**QUOTED PASSAGE**
Rolex: Is one of the most common fakes on the market they are diligent on keeping fakes out of the market place but they are common no the less. For the mot part all cheap copies have one fatal flaw. Rolex movements are very costly to make and very accurate. The second hand is always a dead giveaway to a fake Rolex. True Rolex movements count half and quarter seconds. For this reason the second hand moved in very small half or quarter steps where most watches the second hand ticks for every second. In a Rolex there are several steps to the second hand each second and it makes the hand appear to roll smoothly around where normal watches tick in a jerking fashion. If you see a Rolex that has a ticking second hand its clearly a fake. Stay as far away as possible. Some people think its still a nice looking watch but in truth many fakes are so bad they will break, fall apart or simply stop working in no time at all. Most fakes don't last a week after purchase. Best to save your pennies for the real thing. A nice older Rolex from a reputable dealer can be affordable and last your lifetime and that of your children with proper care and repairs as needed.

Some Fakes are really good and some you cant even tell unless your a watch dealer. Its always best to only buy from a manufacturer rated dealer.

All Rolex have serial numbers that can be check for Fraud alerts. Many fakes use the same serial number and can be spotted easily with a little research.

Now that we have a specific idea of how fakes are made lets talk about how general items fakes can be spotted.

1. Is it Marked?
   A. Is That mark correct for the time the item was made. Printed marks, Stamps and stickers are commonly used these days but in the past they were less common. Many companies change there mark every ten years or so. It is also common practice to mark all items these days and in the past many manufactures did not mark there item at all. A marked on an item when you know they were not marked from the factory originally. Generally denotes a reproduction but can also be done as a way to make a fake look real.

**EXERCISE TASK 1**
From the text on spotting fake Rolex watches, extract the passage from "A. Is That mark" up to and including "fake look real.".
The records have no connection to the text about spotting fake watches.

**STORED RECORDS**
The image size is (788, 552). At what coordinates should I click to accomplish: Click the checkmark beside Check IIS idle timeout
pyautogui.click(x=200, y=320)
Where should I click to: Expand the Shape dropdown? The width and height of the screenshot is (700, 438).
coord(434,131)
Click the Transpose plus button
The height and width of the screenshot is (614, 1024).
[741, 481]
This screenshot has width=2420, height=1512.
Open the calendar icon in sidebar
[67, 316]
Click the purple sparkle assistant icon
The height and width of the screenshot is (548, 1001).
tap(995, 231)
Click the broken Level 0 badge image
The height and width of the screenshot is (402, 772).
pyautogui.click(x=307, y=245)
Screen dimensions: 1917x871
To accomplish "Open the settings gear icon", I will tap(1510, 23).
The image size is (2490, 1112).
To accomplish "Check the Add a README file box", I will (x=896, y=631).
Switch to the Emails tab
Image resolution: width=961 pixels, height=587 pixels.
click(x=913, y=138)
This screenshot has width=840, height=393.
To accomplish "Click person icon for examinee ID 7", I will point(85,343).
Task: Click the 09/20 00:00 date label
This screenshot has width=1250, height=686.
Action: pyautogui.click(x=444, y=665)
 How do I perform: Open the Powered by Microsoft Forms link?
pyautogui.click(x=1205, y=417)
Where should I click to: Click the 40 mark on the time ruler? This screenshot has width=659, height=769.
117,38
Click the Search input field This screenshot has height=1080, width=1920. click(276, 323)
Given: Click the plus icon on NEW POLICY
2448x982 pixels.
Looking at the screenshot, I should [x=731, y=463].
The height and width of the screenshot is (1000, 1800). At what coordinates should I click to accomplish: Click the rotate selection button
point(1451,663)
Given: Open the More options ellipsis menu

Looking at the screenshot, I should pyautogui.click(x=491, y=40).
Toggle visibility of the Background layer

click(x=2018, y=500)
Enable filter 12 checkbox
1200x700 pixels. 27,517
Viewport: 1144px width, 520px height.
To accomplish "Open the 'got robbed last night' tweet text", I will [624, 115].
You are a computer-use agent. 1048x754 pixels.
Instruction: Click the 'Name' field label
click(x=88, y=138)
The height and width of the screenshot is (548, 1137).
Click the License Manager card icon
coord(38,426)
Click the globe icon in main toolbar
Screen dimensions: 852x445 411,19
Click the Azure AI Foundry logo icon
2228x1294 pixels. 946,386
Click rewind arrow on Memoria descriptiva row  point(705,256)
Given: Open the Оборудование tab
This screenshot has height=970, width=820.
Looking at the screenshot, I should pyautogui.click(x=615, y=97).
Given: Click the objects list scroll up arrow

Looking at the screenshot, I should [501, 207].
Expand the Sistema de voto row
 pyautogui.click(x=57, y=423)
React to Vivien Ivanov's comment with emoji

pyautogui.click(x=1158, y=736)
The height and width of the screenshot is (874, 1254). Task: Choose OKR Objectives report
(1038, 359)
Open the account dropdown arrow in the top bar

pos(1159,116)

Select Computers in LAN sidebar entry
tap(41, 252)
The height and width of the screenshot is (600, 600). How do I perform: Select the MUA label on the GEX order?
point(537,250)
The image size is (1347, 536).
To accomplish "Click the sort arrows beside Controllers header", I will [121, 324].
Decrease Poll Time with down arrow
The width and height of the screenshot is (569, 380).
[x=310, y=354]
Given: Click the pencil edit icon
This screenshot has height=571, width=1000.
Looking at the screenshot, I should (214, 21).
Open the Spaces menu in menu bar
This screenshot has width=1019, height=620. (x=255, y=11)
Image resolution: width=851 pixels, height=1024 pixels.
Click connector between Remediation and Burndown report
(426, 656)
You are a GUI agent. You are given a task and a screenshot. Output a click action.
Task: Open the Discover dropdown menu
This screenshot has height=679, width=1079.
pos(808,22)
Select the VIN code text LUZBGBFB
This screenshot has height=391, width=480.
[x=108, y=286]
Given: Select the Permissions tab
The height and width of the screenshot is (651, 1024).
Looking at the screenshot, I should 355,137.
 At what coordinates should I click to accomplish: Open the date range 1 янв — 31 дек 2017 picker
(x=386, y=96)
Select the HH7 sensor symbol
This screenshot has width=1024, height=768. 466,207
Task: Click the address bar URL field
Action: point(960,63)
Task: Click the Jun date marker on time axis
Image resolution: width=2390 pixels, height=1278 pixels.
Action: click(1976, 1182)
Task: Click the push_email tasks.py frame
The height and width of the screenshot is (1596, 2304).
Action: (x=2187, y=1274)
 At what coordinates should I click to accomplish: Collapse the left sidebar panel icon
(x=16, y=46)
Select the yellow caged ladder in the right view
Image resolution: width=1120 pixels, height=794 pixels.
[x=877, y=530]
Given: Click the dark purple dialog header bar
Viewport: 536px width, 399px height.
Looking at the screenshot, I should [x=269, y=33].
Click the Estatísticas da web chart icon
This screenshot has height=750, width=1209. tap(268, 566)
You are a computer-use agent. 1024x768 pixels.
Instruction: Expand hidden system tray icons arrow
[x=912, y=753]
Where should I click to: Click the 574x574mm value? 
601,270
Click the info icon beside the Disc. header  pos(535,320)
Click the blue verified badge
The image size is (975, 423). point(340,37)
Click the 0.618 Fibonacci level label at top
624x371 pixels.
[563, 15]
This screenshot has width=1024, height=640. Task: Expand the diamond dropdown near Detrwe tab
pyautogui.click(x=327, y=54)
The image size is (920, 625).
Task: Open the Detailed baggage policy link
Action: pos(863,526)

**EXERCISE TASK 2**
Copy the records verbatim from the line with "The height and width of the screenshot is (874, 1254)." up to and including the line with "pos(808,22)".

**PROBLEM SOLUTION 1**
A. Is That mark correct for the time the item was made. Printed marks, Stamps and stickers are commonly used these days but in the past they were less common. Many companies change there mark every ten years or so. It is also common practice to mark all items these days and in the past many manufactures did not mark there item at all. A marked on an item when you know they were not marked from the factory originally. Generally denotes a reproduction but can also be done as a way to make a fake look real.

**PROBLEM SOLUTION 2**
The height and width of the screenshot is (874, 1254). Task: Choose OKR Objectives report
(1038, 359)
Open the account dropdown arrow in the top bar

pos(1159,116)

Select Computers in LAN sidebar entry
tap(41, 252)
The height and width of the screenshot is (600, 600). How do I perform: Select the MUA label on the GEX order?
point(537,250)
The image size is (1347, 536).
To accomplish "Click the sort arrows beside Controllers header", I will [121, 324].
Decrease Poll Time with down arrow
The width and height of the screenshot is (569, 380).
[x=310, y=354]
Given: Click the pencil edit icon
This screenshot has height=571, width=1000.
Looking at the screenshot, I should (214, 21).
Open the Spaces menu in menu bar
This screenshot has width=1019, height=620. (x=255, y=11)
Image resolution: width=851 pixels, height=1024 pixels.
Click connector between Remediation and Burndown report
(426, 656)
You are a GUI agent. You are given a task and a screenshot. Output a click action.
Task: Open the Discover dropdown menu
This screenshot has height=679, width=1079.
pos(808,22)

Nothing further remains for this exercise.